Multimodal Sentiment Analysis (MuSe) 2020 is a Challenge-based Workshop focusing on the tasks of sentiment recognition, as well as topic engagement and trustworthiness detection by means of more comprehensively bridging the audio-visual and language modalities. The purpose of the Multimodal Sentiment Analysis in Real-life media Challenge and Workshop (MuSe) is to bring together communities from different disciplines; mainly, the audio-visual emotion recognition community (signal-based), and the sentiment analysis community (symbol-based). In numerous competitions from recent years we have observed a pattern that members from the first group - mostly rooted in the field of Affective (& Behavioural) Computing and specialised in intelligent signal processing - focused on one, or both of the audio and vision modalities, in order to predict the continuous-valued valence and arousal dimensions of emotion (circumplex model of affect), while often disregarding the potential contribution of textual information. The second group - rooted in the field of Sentiment (& Opinion) Mining and specialised in NLP methods for symbolic information analysis - leverages the text modality, and focuses on the prediction only of discrete sentiment label categories. Both communities, however, recently tend to approach each other. At the same time, both are massively influenced at present by Deep Learning methods.
One of the goals of MuSe is to provide at this very moment a challenge that attracts both communities equally and encourages a fusion of the demonstrated advantages of both.

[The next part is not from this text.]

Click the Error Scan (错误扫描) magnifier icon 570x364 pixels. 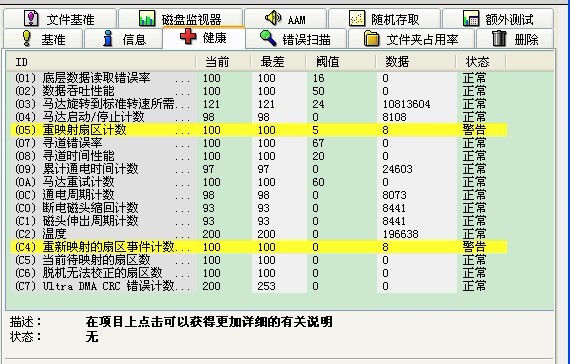pos(268,38)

We ideally aim for participation that strives towards the development of unified approaches applicable to, what we perceive, as synergistic tasks that however arose from different academic traditions: on the one hand we have complex, dimensional emotion annotations that reflect a broad variety of emotions, grounded in the psychological and social sciences relating to the expression of behaviour, and on the other hand, linking emotions to topics (context), entities or aspects, as is common in sentiment analysis.

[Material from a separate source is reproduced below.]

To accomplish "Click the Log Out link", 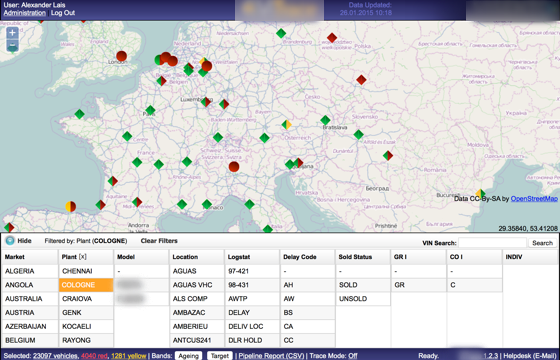I will pyautogui.click(x=63, y=13).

A second motivation of MuSe is to compare the merits of each of the three core modalities (audio, visual, and textual cues), as well as various approaches of multimodal fusion under well-defined and strictly comparable conditions. We believe that this will contribute to establishing the extent to which the fusion of approaches is possible and beneficial, as well as to advancing emotion recognition systems to be able to deal with fully naturalistic (in-the-wild) behaviour in large volumes of realistic, user-generated data. Such data types are the new generation of data utilised for real world multimedia affect and sentiment analysis.

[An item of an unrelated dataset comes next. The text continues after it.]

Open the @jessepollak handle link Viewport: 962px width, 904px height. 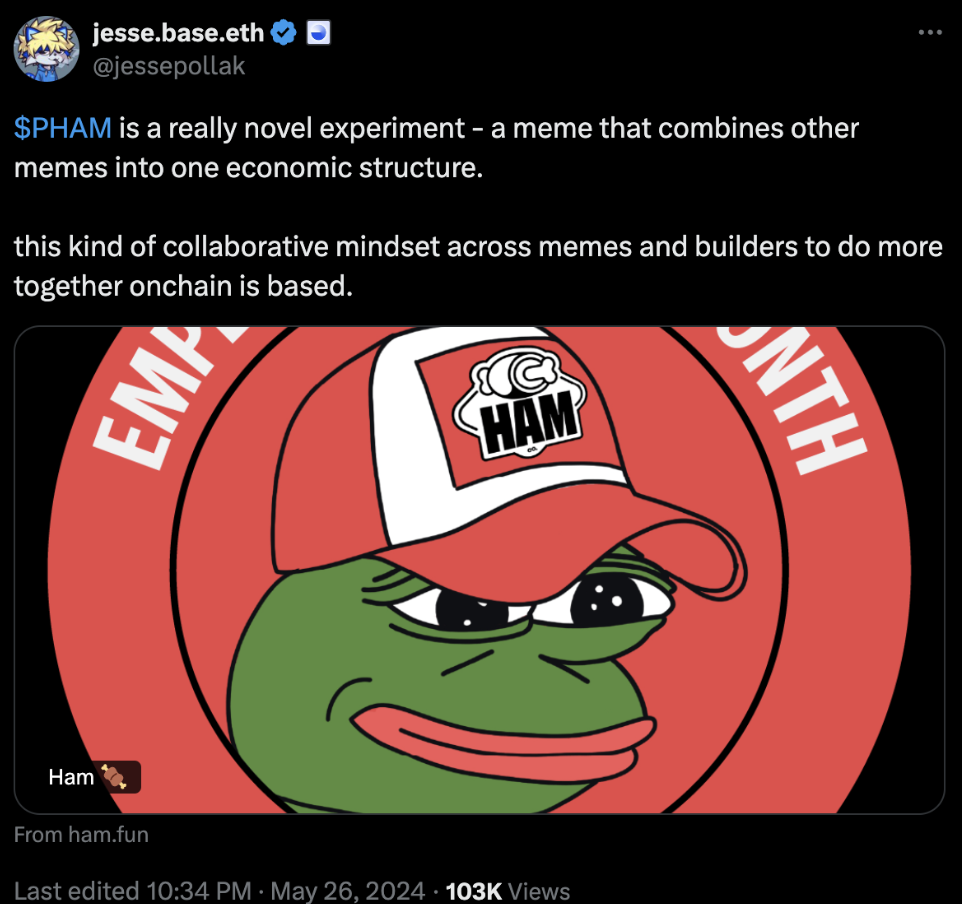169,66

We plan to achieve the above within MuSe 2020 through three separated tasks:
Multimodal Sentiment in-the-Wild Sub-challenge (MuSe-Wild): participants have to predict the level of emotional dimensions (arousal, valence) in a time-continuous manner from audio-visual recordings. Timestamps to enable modality alignment and fusion on word-, sentence-, and utterance-level as well as several acoustic and visual (e.g., FAU, gesture) annotations and pre-computed features are be provided.
Multimodal Emotion-Target Sub-challenge (MuSe-Topic): participants have to predict 10-class domain-specific speaker topics (e.g., performance, comfort, safety) and 3-class emotions on conversational topics. In addition to the provided features from above, a visual domain-specific entity recognition and localisation model enabling an easy, domain-specific utilisation of visual features are be provided.
Multimodal Trustworthiness Sub-challenge (MuSe-Trust): participants have to predict the level of trustworthiness of user-generated audio-visual content in a sequential manner and are encouraged to explore the relationship between emotional (arousal and valence) prediction in depth and at large scale.